=== Begin Enclosure ===

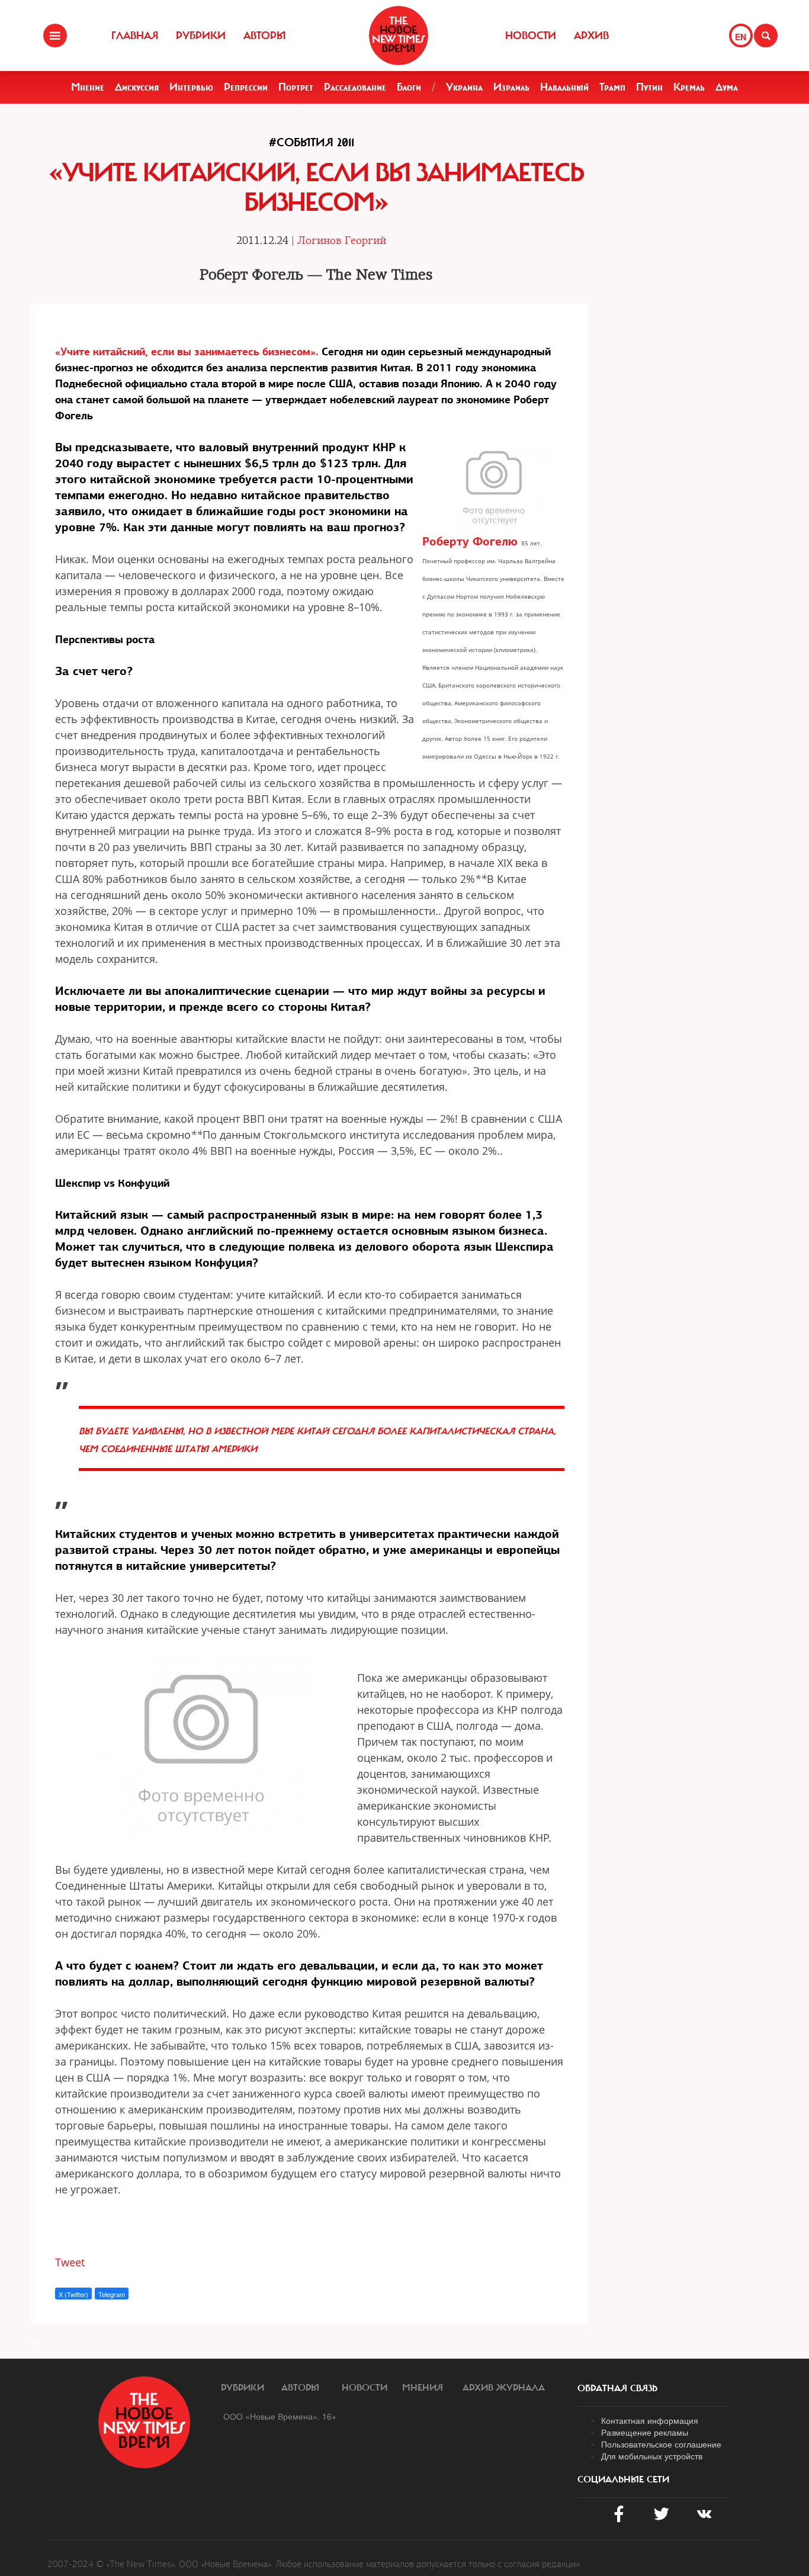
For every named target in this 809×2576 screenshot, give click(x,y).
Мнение (87, 87)
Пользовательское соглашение (661, 2444)
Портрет (295, 87)
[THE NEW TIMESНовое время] (398, 35)
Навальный (564, 87)
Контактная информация (649, 2420)
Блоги (409, 87)
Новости (530, 35)
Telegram (111, 2294)
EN (740, 37)
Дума (726, 87)
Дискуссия (137, 87)
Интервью (191, 87)
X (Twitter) (73, 2294)
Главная (134, 35)
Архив (591, 35)
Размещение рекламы (644, 2432)
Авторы (264, 35)
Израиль (511, 87)
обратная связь (617, 2388)
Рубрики (201, 35)
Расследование (355, 87)
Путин (649, 87)
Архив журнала (504, 2388)
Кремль (689, 87)
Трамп (612, 87)
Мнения (422, 2388)
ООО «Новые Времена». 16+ (279, 2416)
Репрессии (246, 87)
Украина (464, 87)
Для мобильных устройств (651, 2456)
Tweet (70, 2262)
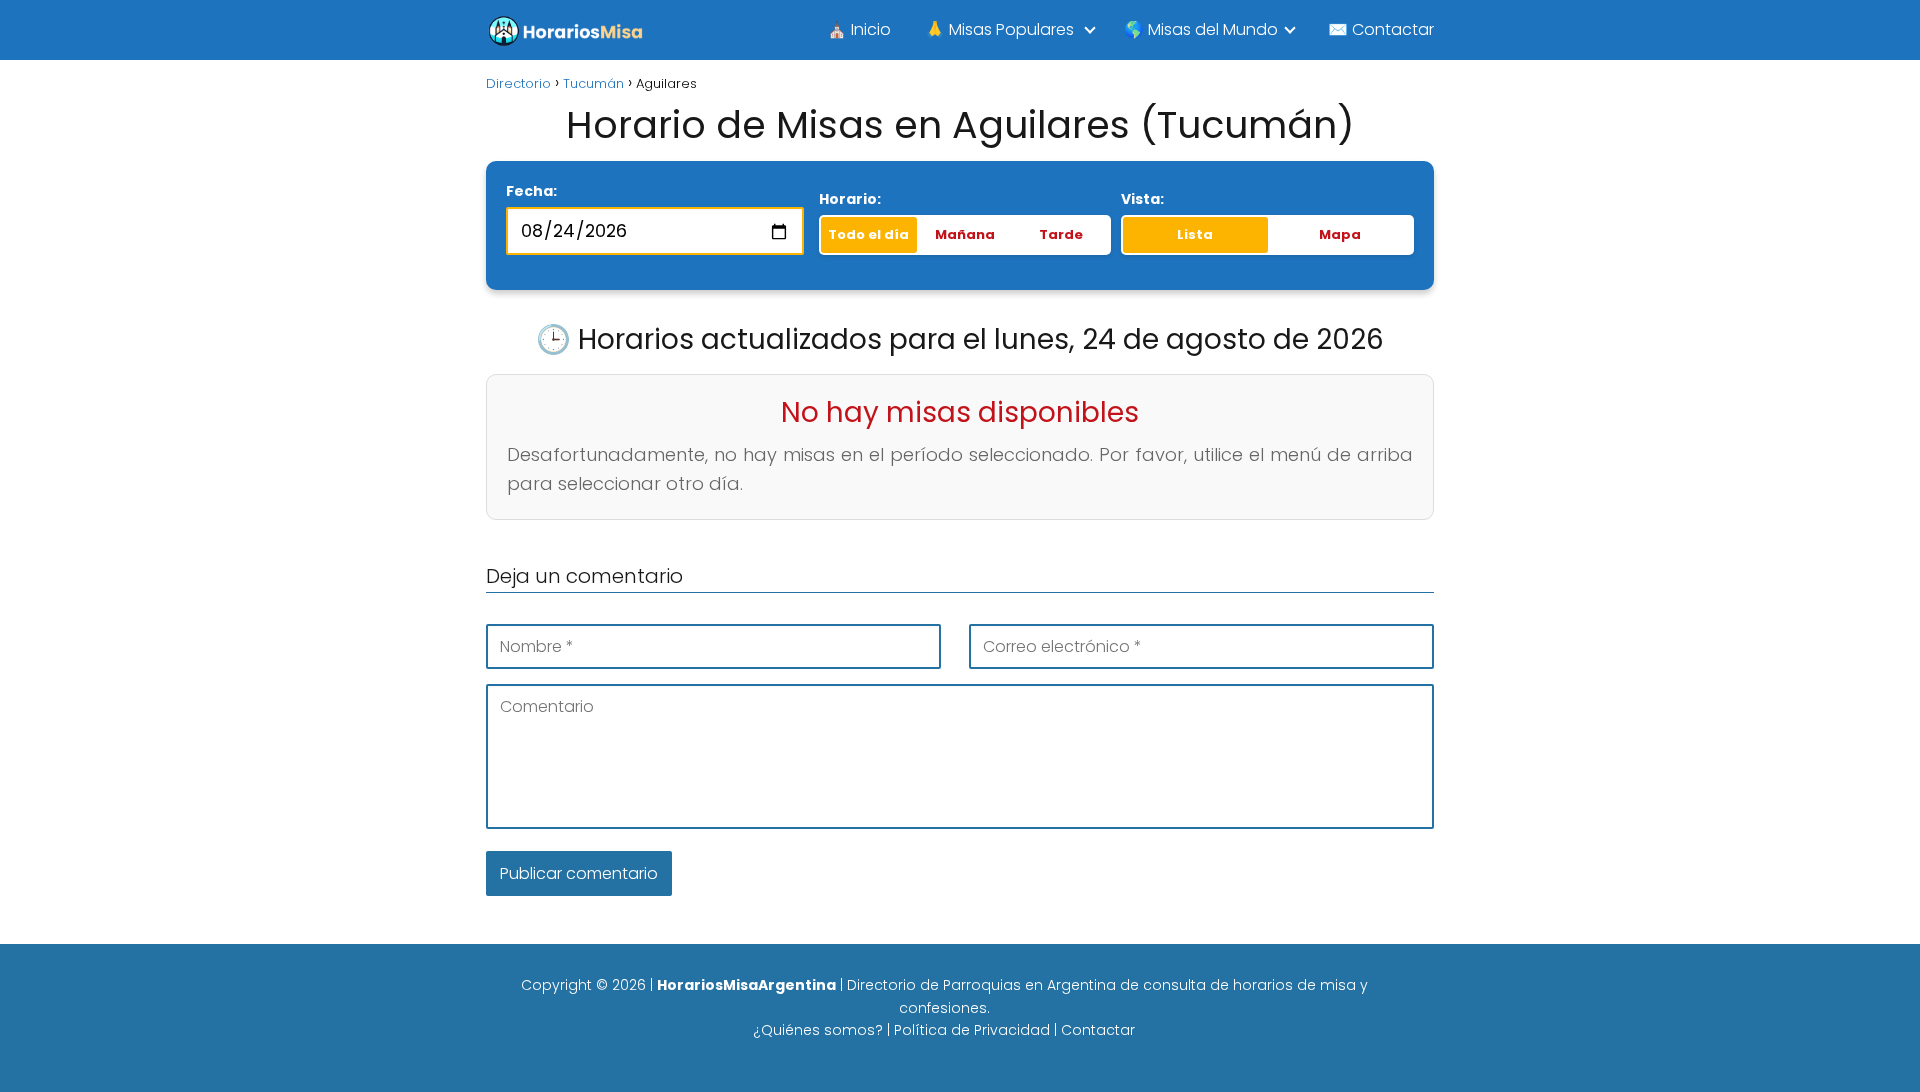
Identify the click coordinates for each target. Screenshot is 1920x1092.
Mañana (965, 234)
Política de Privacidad (972, 1030)
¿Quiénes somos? (818, 1030)
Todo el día (868, 234)
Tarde (1061, 234)
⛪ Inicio (859, 29)
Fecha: (531, 191)
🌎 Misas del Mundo (1201, 29)
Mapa (1340, 234)
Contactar (1098, 1030)
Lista (1195, 234)
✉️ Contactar (1381, 29)
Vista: (1142, 199)
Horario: (850, 199)
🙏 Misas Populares (999, 29)
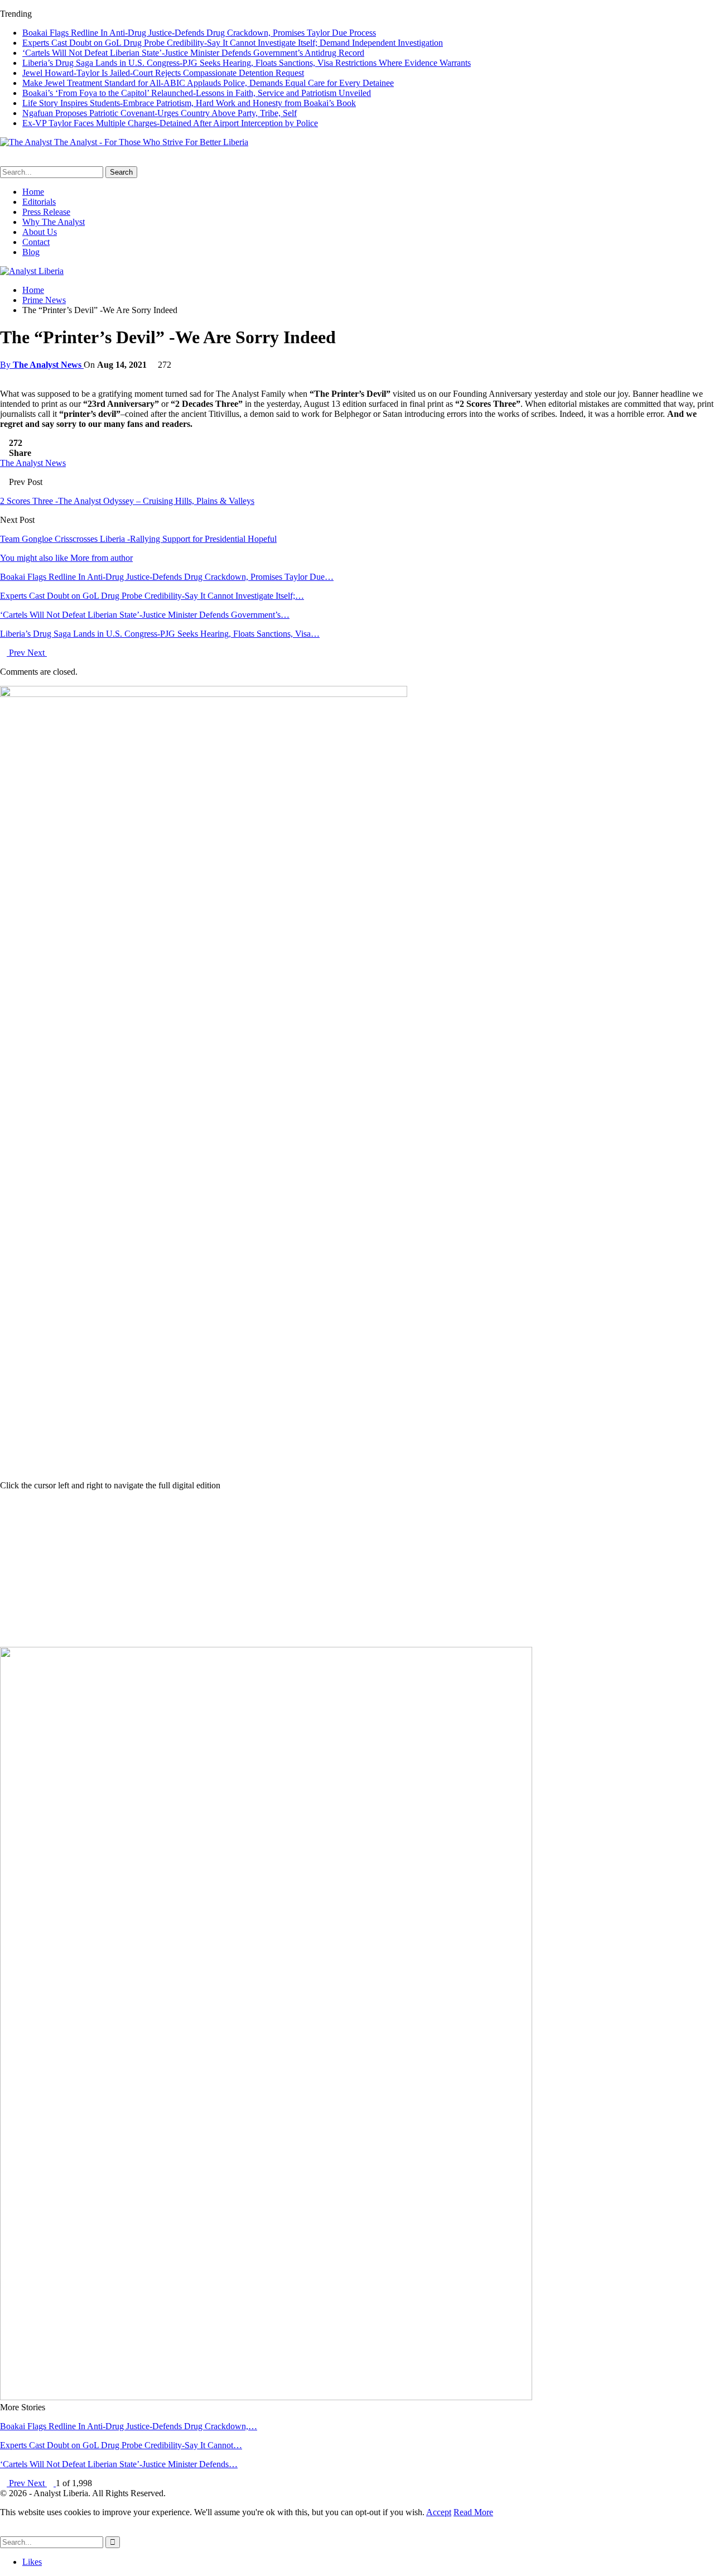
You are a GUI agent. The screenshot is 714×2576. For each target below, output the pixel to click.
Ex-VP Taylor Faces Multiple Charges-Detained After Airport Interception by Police (170, 123)
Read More (473, 2512)
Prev (17, 652)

=== End Enclosure ===

**Work instruction**. Copy out each line of the entries that holds "click".

**Response box**.
For every named target in this 809×2576 screenshot, give click(x,y).
Identify the click coordinates for each target. Screenshot is 1920x1092.
You are a GUI agent. The screenshot is 714×2576. For each target below, output the pixel to click.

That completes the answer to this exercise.